• [Page extract]:
Utils

This module contains a bunch of utility functions that may or may not be useful.

utils.flatten_mlm(wav_lm, scal_lm)

Takes a set of wavelet and scaling coefficients and flattens them into a single vector

Parameters

  • wav_lm – array of wavelet coefficients. Gets flattened if has multiple dimensions

  • scal_lm – array of wavelet coefficients

Returns

1D array of coefficients, with the scaling coefficients first

utils.expand_mlm(mlm, nscales=None, nscalcoefs=None, flatten_wavs=False)

Sepatates scaling and wavelet coefficients from a single vector to separate arrays.

Parameters

  • mlm – 1D array containing scaling and wavelet coefficients. Assumes the scaling coefficients come first followed by the wavelet coefficients at increasingly smaller scales.

  • nscales (int) – number of wavlet scales + 1 scaling function. Use only if coefficients do not follow the multiresolution algorithm, otherwise leave as None

  • nscalcoefs (int) – number of scaling function coefficients. Use only if coefficients follow the multiresolution algorithm, otherwise leave as None

  • flatten_wavs (bool) – flattens the wavelet coefficients into a 1D array, otherwise 2D. Ignored if nscalcoefs is not None.

Returns

tuple (wavelet coefficients, scaling coefficients)

utils.soft(X, T=0.1)

Soft thresholding of a vector X with threshold T. If \(X_i < T\), then \(\mathrm{soft}(X_i) = 0\), otherwise \(\mathrm{soft}(X_i) = X_i-T\).

Parameters

  • X – vector of values to threshold

  • T (float) – threshold. Can be a vector of same size as X

Returns

thresholded vector

utils.suppress_stdout()

Suppresses stdout from some healpy functions :meta private:

utils.chebyshev1(X, order)

Calculates the Chebyshev polynomial of the first kind of the given order at point X. Uses the recurrence relation

\(T_{k+1}(X) = 2XT_{k}(X) - T_{k-1}(X)\)

\(T_{1}(X) = X\)

\(T_{0}(X) = 1\)

Parameters

  • X – point at which to calulate \(T_{k+1}\)

  • order (int) – polynomial order

Returns

value of Chebyshev polynomial of the first kind of the given order

utils.chebyshev2(X, order)

Calculates the Chebyshev polynomial of the second kind of the given order at point X. Uses the recurrence relation

\(U_{k+1}(X) = 2XU_{k}(X) - U_{k-1}(X)\)

\(U_{1}(X) = 2X\)

\(U_{0}(X) = 1\)

Parameters

  • X – point at which to calulate \(U_{k+1}\)

• [Material provided]:
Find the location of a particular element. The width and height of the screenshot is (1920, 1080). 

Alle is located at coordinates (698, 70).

---

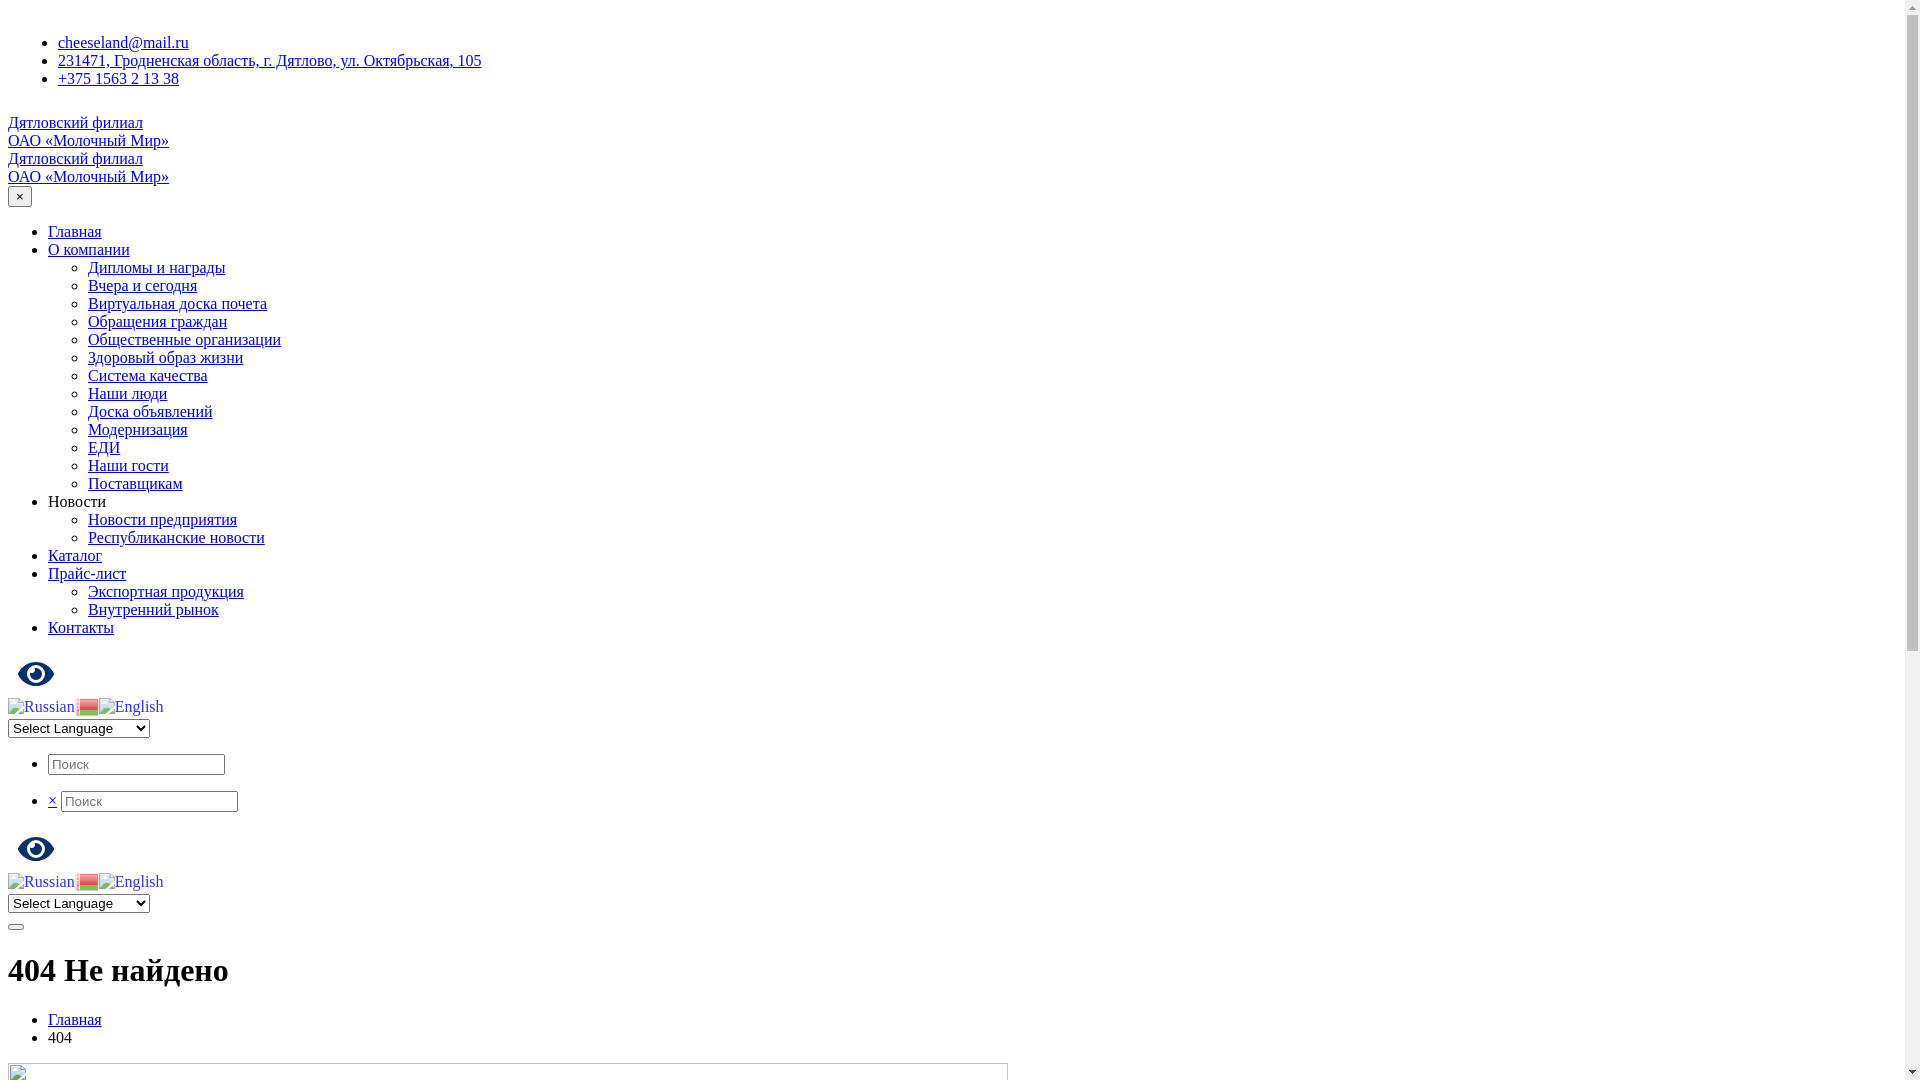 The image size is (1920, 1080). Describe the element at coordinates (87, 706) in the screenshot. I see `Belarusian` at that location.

--

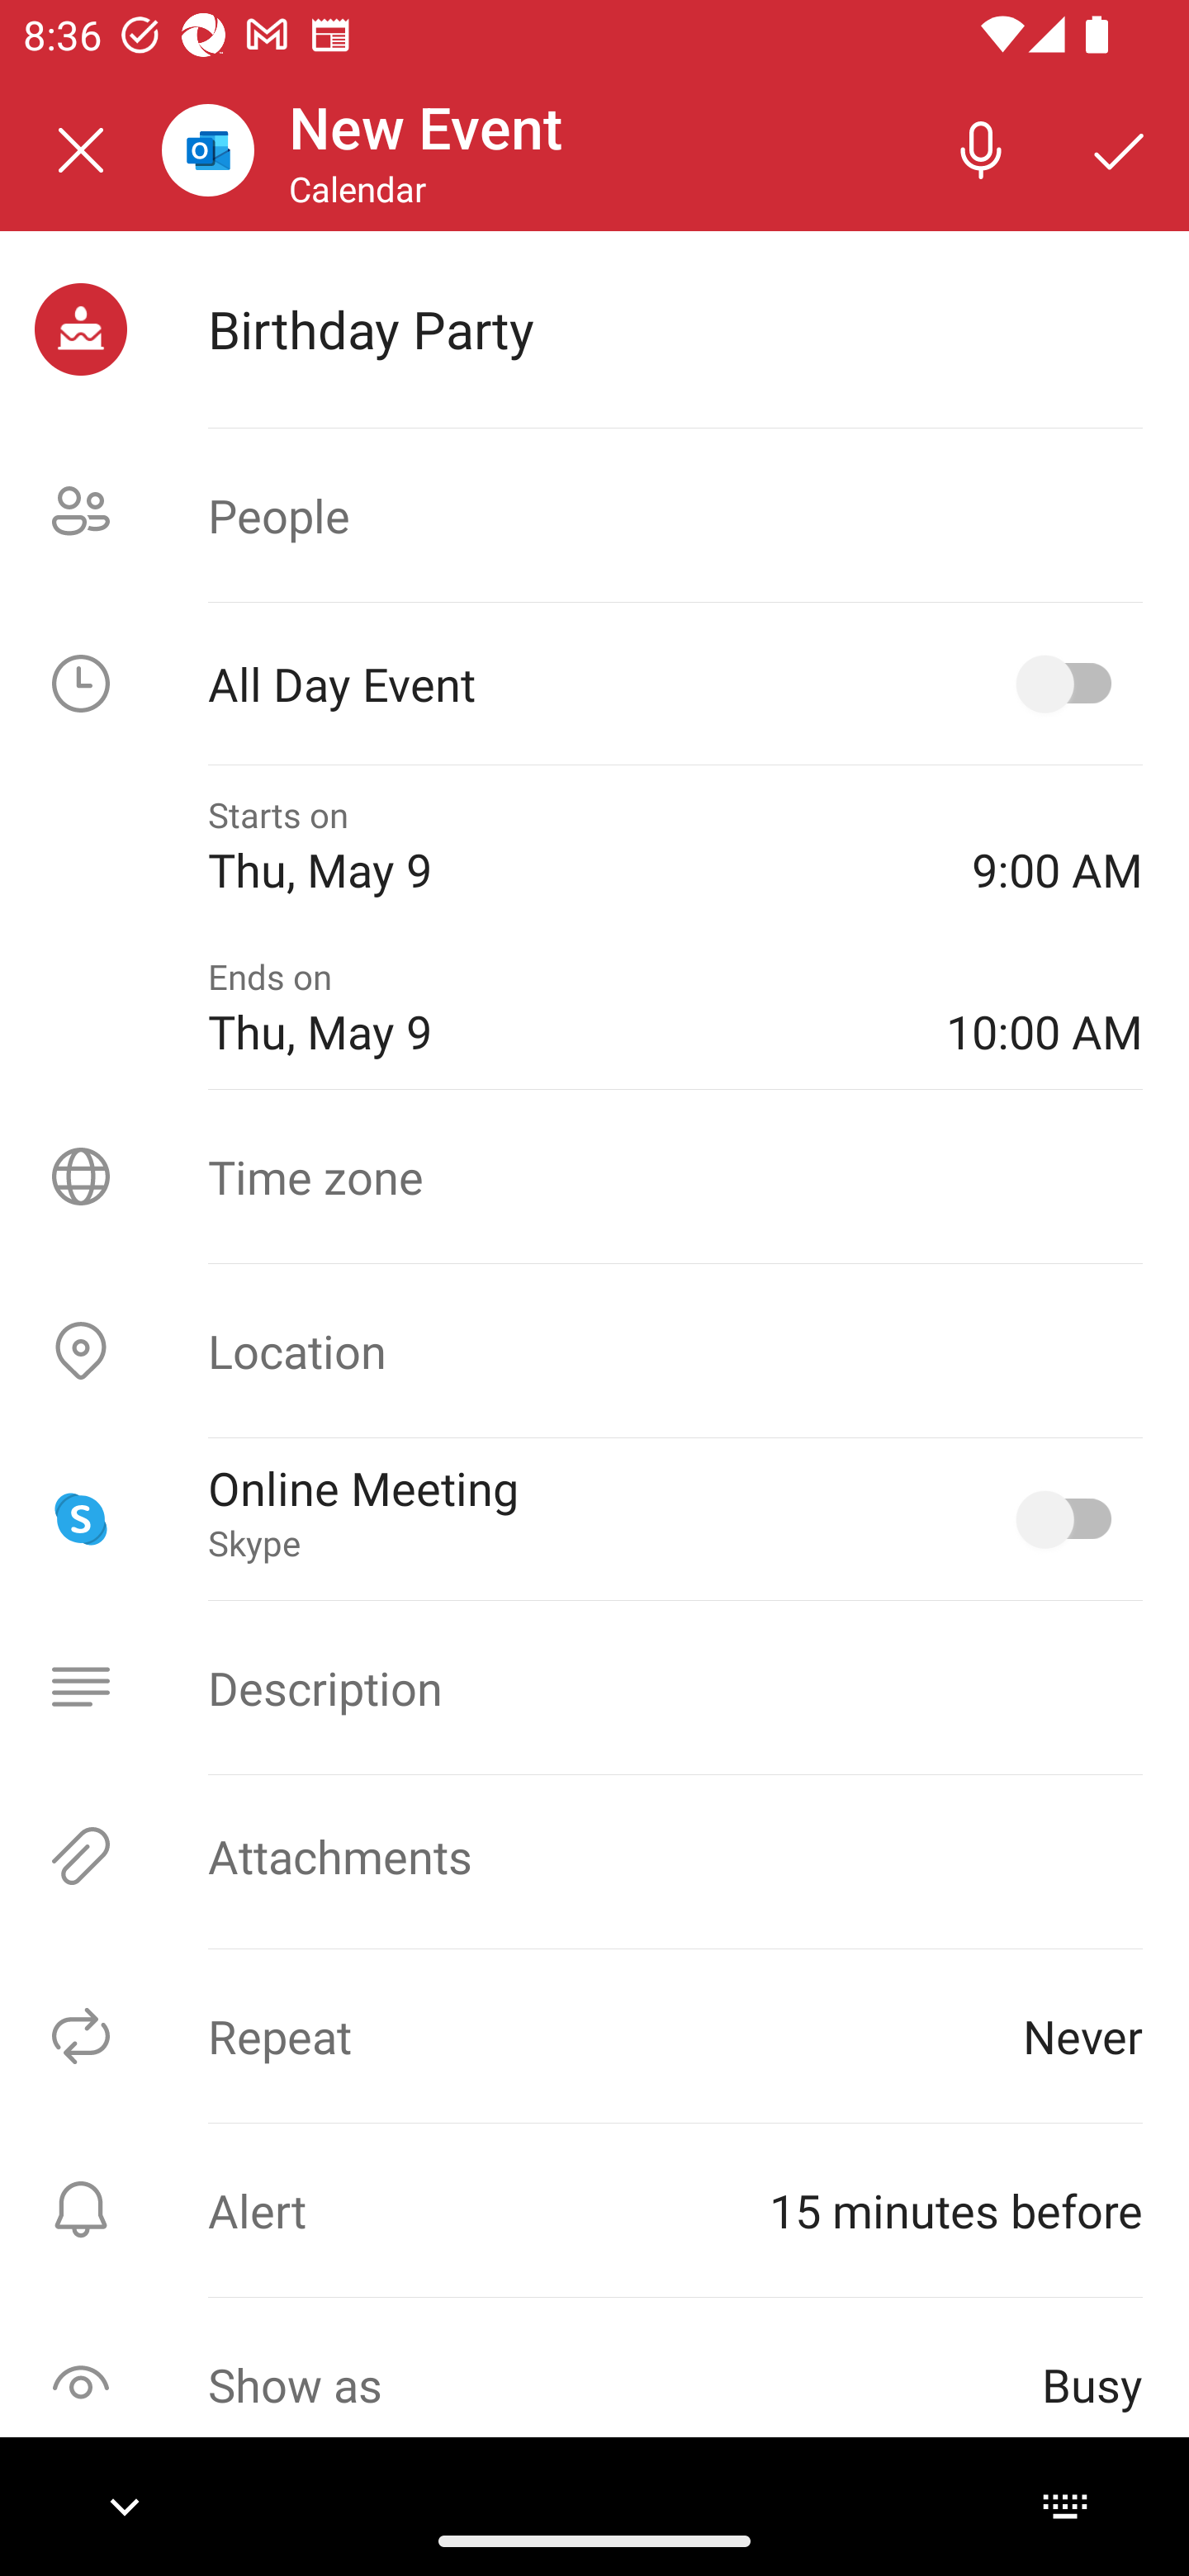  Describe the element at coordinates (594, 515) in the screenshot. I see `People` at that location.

• [Objective]: According to the utils module documentation, what does flatten_mlm return?

• [The answer]: A 1D array of coefficients, with the scaling coefficients first.